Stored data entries
==================================================

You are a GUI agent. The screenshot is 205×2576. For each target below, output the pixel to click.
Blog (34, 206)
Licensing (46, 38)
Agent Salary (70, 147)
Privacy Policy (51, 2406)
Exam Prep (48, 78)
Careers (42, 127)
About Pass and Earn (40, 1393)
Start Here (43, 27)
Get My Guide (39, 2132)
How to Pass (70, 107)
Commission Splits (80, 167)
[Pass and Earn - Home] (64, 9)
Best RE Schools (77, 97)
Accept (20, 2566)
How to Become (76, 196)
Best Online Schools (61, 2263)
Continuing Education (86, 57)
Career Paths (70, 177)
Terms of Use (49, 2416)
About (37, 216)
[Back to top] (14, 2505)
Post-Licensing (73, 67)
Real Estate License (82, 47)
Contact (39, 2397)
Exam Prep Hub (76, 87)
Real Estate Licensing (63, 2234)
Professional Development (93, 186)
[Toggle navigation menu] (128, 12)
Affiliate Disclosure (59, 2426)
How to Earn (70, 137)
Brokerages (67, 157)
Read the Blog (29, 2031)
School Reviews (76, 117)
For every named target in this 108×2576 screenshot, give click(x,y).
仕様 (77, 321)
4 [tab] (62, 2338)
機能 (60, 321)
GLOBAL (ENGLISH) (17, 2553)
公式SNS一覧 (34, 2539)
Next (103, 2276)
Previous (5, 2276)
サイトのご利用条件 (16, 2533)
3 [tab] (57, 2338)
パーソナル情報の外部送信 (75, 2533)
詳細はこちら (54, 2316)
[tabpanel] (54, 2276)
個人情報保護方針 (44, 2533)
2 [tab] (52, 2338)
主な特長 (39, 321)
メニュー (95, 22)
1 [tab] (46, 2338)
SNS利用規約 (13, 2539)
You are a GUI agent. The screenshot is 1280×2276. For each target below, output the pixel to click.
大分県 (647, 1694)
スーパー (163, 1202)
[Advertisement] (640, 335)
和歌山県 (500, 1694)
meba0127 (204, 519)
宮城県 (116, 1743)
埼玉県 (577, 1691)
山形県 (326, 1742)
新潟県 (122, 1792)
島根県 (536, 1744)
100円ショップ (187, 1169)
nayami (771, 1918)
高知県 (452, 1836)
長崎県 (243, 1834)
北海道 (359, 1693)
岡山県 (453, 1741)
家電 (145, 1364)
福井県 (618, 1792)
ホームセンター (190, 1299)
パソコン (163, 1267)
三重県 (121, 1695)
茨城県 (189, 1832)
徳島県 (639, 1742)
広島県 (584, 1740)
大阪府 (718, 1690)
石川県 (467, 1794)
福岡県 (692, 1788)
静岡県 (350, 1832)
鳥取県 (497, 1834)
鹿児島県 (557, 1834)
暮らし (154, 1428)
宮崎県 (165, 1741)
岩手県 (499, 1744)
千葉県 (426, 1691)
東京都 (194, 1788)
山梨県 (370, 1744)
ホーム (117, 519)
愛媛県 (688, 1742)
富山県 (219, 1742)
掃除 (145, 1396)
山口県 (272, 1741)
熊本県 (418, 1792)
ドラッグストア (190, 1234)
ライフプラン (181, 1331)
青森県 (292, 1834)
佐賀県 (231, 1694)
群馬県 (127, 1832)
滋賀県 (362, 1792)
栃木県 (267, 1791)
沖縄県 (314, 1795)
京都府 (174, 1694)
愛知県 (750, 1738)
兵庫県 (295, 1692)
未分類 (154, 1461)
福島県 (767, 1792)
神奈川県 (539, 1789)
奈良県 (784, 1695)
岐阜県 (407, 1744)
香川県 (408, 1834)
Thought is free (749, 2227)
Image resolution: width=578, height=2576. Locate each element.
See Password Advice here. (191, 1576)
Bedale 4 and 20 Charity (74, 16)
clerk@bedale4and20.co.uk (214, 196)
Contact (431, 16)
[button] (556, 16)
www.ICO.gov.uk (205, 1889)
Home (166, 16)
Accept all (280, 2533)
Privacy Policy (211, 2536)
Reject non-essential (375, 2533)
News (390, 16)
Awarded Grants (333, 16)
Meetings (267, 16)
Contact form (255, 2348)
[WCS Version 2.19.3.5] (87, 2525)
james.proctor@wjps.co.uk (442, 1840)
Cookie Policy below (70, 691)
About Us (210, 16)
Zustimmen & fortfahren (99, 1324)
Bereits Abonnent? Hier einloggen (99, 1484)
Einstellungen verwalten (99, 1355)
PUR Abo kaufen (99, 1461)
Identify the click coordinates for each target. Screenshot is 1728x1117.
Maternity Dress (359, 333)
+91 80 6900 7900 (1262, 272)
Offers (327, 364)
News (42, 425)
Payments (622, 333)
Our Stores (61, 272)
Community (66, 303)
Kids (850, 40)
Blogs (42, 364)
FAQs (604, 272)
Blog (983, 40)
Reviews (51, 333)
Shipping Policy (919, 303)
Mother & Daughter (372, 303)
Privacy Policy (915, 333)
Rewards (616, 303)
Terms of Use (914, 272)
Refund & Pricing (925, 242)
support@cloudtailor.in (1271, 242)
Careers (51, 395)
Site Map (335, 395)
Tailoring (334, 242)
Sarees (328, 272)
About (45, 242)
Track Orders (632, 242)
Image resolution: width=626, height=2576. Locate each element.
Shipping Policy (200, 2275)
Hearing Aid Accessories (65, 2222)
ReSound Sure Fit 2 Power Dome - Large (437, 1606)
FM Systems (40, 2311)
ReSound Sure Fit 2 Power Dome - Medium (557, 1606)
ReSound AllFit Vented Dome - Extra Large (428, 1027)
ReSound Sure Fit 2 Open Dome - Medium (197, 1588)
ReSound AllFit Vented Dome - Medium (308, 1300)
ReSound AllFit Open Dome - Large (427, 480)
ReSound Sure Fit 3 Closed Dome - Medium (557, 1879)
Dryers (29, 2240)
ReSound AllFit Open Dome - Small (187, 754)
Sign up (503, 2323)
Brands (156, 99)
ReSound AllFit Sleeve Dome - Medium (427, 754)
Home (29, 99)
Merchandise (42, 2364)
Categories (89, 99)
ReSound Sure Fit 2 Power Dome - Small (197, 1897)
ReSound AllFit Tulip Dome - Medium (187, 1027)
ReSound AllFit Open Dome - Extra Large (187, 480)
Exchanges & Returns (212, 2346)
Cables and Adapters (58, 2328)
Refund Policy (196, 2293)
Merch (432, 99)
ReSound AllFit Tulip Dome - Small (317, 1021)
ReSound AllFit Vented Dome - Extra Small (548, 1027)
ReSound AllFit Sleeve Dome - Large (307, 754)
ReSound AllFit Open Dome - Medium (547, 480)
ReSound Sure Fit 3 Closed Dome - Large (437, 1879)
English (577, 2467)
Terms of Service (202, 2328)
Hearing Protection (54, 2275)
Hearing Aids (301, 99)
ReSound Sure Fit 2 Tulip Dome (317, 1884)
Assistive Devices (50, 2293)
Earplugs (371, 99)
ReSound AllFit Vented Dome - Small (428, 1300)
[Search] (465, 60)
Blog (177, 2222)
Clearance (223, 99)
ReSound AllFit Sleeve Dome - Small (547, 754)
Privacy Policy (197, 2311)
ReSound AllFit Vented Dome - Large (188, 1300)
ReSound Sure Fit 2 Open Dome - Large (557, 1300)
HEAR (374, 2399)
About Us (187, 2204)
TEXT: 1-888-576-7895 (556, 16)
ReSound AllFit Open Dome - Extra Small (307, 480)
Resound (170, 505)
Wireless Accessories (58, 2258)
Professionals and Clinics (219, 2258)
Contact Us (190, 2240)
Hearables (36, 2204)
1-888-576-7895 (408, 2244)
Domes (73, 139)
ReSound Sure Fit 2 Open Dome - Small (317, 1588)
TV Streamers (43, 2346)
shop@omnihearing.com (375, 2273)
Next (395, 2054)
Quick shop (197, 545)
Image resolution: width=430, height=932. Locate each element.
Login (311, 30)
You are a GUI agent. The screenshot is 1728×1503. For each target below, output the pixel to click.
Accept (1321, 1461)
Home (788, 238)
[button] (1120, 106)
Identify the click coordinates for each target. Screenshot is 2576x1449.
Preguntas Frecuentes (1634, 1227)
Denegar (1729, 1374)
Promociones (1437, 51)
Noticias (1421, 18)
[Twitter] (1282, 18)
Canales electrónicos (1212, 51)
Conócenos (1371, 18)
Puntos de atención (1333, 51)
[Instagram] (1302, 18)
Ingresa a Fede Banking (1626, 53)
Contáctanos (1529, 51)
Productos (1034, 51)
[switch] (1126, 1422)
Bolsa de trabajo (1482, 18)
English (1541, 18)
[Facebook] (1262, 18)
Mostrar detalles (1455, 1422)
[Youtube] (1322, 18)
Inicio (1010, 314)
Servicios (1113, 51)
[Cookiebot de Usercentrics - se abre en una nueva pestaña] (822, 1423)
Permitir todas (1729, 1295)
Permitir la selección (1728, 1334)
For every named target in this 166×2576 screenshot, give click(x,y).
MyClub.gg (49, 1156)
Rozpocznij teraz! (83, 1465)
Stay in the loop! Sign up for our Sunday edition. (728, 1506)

==================================================

- **Work task**:
From the records above, repeat exactly the lines from the one with "Hearing Protection (54, 2275)" through the one with "Login (311, 30)", both included.

- **Solved problem**:
Hearing Protection (54, 2275)
Hearing Aids (301, 99)
ReSound Sure Fit 2 Tulip Dome (317, 1884)
Assistive Devices (50, 2293)
Earplugs (371, 99)
ReSound AllFit Vented Dome - Small (428, 1300)
[Search] (465, 60)
Blog (177, 2222)
Clearance (223, 99)
ReSound AllFit Sleeve Dome - Small (547, 754)
Privacy Policy (197, 2311)
ReSound AllFit Vented Dome - Large (188, 1300)
ReSound Sure Fit 2 Open Dome - Large (557, 1300)
HEAR (374, 2399)
About Us (187, 2204)
TEXT: 1-888-576-7895 (556, 16)
ReSound AllFit Open Dome - Extra Small (307, 480)
Resound (170, 505)
Wireless Accessories (58, 2258)
Professionals and Clinics (219, 2258)
Contact Us (190, 2240)
Hearables (36, 2204)
1-888-576-7895 (408, 2244)
Domes (73, 139)
ReSound Sure Fit 2 Open Dome - Small (317, 1588)
TV Streamers (43, 2346)
shop@omnihearing.com (375, 2273)
Next (395, 2054)
Quick shop (197, 545)
Image resolution: width=430, height=932. Locate each element.
Login (311, 30)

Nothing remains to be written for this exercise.